**Data extract:**

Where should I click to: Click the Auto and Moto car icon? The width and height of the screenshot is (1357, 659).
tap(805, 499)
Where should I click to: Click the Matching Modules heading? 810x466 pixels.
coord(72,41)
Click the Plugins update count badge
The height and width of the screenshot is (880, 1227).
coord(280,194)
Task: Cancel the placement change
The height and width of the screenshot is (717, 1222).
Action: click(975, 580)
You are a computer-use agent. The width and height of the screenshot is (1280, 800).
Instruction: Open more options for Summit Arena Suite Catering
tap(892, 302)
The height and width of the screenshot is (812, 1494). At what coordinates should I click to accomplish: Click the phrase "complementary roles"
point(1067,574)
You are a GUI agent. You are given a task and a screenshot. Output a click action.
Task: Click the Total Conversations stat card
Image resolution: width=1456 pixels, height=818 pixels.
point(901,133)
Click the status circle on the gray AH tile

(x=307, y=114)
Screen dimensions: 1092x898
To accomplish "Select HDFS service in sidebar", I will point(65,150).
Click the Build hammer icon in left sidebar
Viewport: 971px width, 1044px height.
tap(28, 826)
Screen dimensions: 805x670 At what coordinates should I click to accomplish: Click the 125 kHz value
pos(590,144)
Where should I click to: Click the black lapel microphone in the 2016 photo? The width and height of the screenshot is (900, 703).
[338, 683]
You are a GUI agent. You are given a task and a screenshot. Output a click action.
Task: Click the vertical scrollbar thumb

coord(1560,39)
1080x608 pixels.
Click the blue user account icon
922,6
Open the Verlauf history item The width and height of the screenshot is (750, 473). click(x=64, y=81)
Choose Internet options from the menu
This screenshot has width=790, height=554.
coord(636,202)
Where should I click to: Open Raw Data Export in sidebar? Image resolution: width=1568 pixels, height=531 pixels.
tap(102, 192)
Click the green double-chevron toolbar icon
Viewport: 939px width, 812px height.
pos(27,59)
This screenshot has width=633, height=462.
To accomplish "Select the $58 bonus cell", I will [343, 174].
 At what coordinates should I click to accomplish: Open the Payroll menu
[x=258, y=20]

**Instructions for the task:** Each line from the top of the material above through the line containing "You are a computer-use" must be output exactly, and no other line.

**Solution:**
Where should I click to: Click the Auto and Moto car icon? The width and height of the screenshot is (1357, 659).
tap(805, 499)
Where should I click to: Click the Matching Modules heading? 810x466 pixels.
coord(72,41)
Click the Plugins update count badge
The height and width of the screenshot is (880, 1227).
coord(280,194)
Task: Cancel the placement change
The height and width of the screenshot is (717, 1222).
Action: click(975, 580)
You are a computer-use agent. The width and height of the screenshot is (1280, 800).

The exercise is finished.